▶ **INSTRUCTIONS TO FOLLOW**
Scan the records below, and wherever a line has the word "height", pull it out.

▶ **DATA TO EXAMINE**
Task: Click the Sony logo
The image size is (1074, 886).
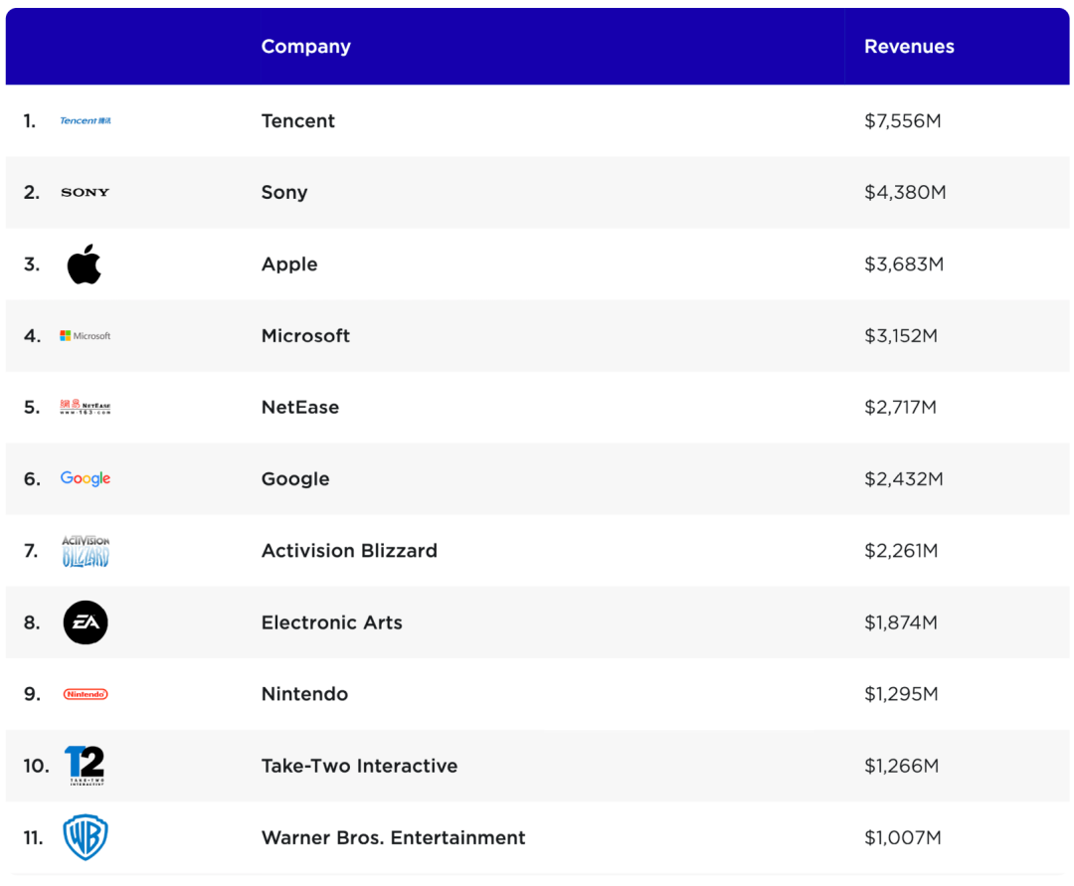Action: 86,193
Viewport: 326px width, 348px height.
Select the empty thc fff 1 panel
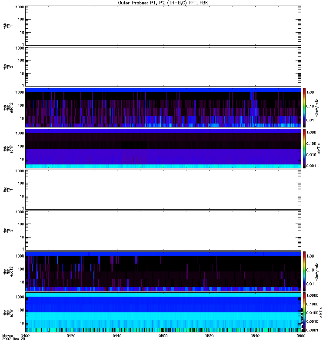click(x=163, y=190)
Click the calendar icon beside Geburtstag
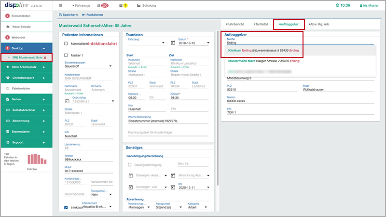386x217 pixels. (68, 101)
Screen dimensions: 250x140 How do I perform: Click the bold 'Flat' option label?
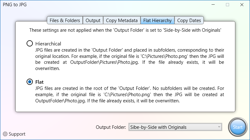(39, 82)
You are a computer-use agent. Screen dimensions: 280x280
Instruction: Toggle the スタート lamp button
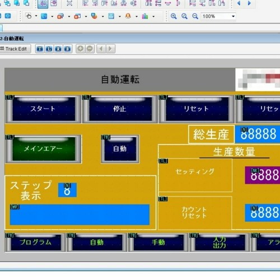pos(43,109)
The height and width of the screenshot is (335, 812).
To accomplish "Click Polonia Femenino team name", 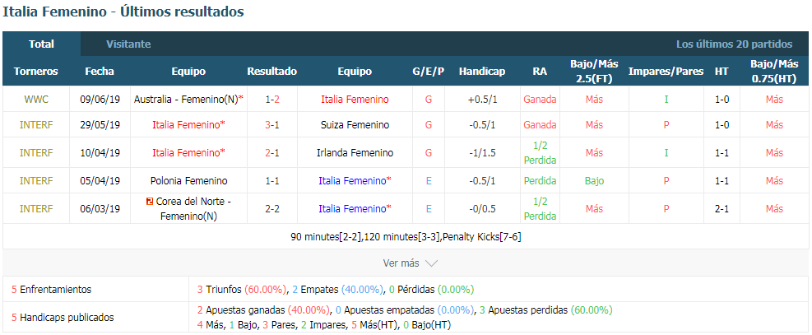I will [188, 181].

▶ **RESULT FOR THIS TASK**
Viewport: 326px width, 348px height.
The height and width of the screenshot is (335, 812).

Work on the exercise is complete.